Но когда еще это произойдет, а пока что я снова оказываюсь на холодной и темной лестнице, и похититель, торопясь поскорее покончить с тягостной процедурой, подталкивает меня к выходу, а мой крестный, опираясь на палку, тащится за нами вслед до самого тротуара и ругательски ругает отца. Из его слов я заключаю, что меня используют как заложника, как средство давления на семью и что таким способом мои родители хотят привести в исполнение свой план, цель которого — уничтожить, во всяком случае, подальше упрятать следы их низкого происхождения. Бранные эпитеты, которыми дядя награждает своего фронтового товарища, звучат особенно выразительно на заунывном фоне сетований и жалоб Клары, отец в последний раз оборачивается и в сбившейся набок шляпе указывает на меня пальцем, изрекая торжественным тоном, каким герои и полководцы произносят свои исторические слова:

— Можешь ругать меня сколько твоей душе угодно. Но если вы отсюда не уедете, вам его не видать как своих ушей!

И он, стремительно шагая, увлекает меня за собой, а я, с трудом поспевая за ним, молча оплакиваю свой утраченный рай, я почти бегу по таким знакомым мне улицам, мимо кафе, которое было свидетелем последних подвигов дедушки, и мимо фермы, и мимо решетчатой ограды Валь–де–Грас, за которой во мгле с трудом угадываются очертания собора, и с быстротой кошмарного сна опять оказываюсь в обстановке моей прежней жизни.

Мама ждала нас в гостиной, она с демонстративным пылом кидается ко мне, обдавая меня ароматом духов, я очень холодно принимаю ее поцелуи, но она не обращает внимания на мою сдержанность и с волнением, даже с восторгом слушает отчет отца о проведенной операции, требуя от него все новых подробностей, и я понимаю, что вдохновительницей заговора была мама. Постепенно усталость, одолевает жгучую обиду, я чувствую себя неуютно в собственном доме, в своей кровати — она, мне теперь кажется, открыта всем ветрам, и мне жестко и холодно спать в ней после пуховых перин семьдесят первого.

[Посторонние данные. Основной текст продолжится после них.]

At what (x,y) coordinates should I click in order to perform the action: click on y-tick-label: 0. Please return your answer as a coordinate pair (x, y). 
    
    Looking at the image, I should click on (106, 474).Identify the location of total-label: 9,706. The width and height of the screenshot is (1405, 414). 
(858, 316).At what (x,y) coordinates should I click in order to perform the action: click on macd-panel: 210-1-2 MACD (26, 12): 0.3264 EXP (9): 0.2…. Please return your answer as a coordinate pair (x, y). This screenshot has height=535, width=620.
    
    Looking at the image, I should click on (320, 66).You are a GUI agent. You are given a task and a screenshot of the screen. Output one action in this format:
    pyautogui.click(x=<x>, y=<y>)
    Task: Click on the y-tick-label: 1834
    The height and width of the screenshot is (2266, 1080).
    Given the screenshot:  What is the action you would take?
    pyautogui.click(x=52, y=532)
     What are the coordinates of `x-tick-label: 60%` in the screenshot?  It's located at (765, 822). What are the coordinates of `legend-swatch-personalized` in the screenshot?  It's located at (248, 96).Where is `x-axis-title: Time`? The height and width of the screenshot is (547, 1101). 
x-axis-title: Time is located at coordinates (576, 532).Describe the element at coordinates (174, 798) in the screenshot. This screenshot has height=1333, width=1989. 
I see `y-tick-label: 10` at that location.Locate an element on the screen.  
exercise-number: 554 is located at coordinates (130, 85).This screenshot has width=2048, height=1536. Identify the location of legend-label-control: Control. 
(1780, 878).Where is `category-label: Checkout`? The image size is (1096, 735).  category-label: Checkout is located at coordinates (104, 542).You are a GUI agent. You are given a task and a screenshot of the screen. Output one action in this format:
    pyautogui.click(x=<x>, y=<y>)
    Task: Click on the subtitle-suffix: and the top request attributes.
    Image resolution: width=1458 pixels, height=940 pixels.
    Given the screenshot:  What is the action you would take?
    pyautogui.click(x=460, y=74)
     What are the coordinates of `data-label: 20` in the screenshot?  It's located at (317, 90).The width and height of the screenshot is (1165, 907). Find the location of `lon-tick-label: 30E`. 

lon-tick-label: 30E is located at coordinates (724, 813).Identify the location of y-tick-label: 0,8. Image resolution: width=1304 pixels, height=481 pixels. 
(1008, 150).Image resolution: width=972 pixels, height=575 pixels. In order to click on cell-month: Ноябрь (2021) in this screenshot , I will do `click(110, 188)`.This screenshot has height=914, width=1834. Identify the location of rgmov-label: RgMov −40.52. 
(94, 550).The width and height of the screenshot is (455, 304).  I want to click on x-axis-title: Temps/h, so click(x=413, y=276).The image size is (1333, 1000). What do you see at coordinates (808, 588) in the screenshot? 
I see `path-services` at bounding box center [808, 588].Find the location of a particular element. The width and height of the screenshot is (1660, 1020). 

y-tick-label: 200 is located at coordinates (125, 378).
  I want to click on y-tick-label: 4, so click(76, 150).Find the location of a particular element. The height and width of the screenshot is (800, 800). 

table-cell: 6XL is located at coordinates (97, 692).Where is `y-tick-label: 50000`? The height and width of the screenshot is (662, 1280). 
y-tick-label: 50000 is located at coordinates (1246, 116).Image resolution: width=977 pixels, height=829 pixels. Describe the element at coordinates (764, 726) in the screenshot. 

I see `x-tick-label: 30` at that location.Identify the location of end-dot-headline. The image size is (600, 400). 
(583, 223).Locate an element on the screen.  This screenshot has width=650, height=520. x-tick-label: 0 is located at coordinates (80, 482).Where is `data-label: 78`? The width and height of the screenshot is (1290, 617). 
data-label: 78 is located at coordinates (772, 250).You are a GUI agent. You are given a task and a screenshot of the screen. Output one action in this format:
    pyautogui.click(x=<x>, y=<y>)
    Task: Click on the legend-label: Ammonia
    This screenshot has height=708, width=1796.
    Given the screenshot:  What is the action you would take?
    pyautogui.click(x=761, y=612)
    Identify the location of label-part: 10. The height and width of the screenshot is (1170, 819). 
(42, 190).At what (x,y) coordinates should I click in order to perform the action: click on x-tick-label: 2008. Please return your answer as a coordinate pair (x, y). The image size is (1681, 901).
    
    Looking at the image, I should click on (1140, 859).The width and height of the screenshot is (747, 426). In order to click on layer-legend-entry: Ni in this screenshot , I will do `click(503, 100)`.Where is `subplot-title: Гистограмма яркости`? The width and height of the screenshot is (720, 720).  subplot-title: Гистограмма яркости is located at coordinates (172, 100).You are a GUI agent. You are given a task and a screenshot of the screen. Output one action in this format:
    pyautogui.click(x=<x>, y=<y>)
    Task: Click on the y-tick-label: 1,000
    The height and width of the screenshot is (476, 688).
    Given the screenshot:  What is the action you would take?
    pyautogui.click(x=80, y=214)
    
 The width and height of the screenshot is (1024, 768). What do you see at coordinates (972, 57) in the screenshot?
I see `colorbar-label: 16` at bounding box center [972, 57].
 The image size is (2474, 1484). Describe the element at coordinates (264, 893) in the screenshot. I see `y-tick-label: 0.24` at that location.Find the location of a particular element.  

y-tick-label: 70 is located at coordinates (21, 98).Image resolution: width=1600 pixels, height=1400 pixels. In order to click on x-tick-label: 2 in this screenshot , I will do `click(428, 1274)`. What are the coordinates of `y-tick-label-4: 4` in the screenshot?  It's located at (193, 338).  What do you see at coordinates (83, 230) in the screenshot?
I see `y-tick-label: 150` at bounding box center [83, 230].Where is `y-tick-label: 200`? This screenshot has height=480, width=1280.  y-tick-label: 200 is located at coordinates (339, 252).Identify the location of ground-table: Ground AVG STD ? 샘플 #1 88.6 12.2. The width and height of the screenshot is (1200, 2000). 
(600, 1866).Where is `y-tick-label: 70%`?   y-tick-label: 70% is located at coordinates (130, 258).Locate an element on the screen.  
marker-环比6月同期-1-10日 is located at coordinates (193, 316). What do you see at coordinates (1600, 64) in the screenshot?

Я лежу в черной тьме, перерезанной тонким лучиком света, который пробивается из–под двери, и до меня долетают лишь смутные отзвуки двух голосов; разговор, странное дело, ведется сегодня в самом дружеском тоне, но это — согласие сообщников, основанное на бесчестном, подлом предприятии, и, уже засыпая, я думаю о том, что этому согласию предпочел бы даже их шумные распри стародавних времен со шмяканьем ветчины и лапши о кухонную стену…

От шести до десяти

Отец пишет письмо, желая оправдаться…

Я снова вступил во владение своим первым жилищем. Я слонялся от окна, выходящего во двор, к окну, выходящему на улицу, я нашел свои старые игрушки в темном, ведущем в кухню и в ванную коридоре, но тревога, взбаламутившая мне душу из–за учиненного надо мной насилия, не улеглась; возможно, в этом крылась причина того сильнейшего волнения, которое я испытал, когда, будучи уже взрослым человеком, увидел одно из ранних полотен Рембрандта — «Похищение Прозерпины»; правда, приключение, выпавшее на долю богини, было прямо противоположно тому, что случилось в детстве со мной: меня оторвали от пребывания в царстве мертвых, от соседства с тенями прошлого, и перспектива никогда больше не встретиться с моими ночными божествами — как раз она–то и приводила меня в отчаяние.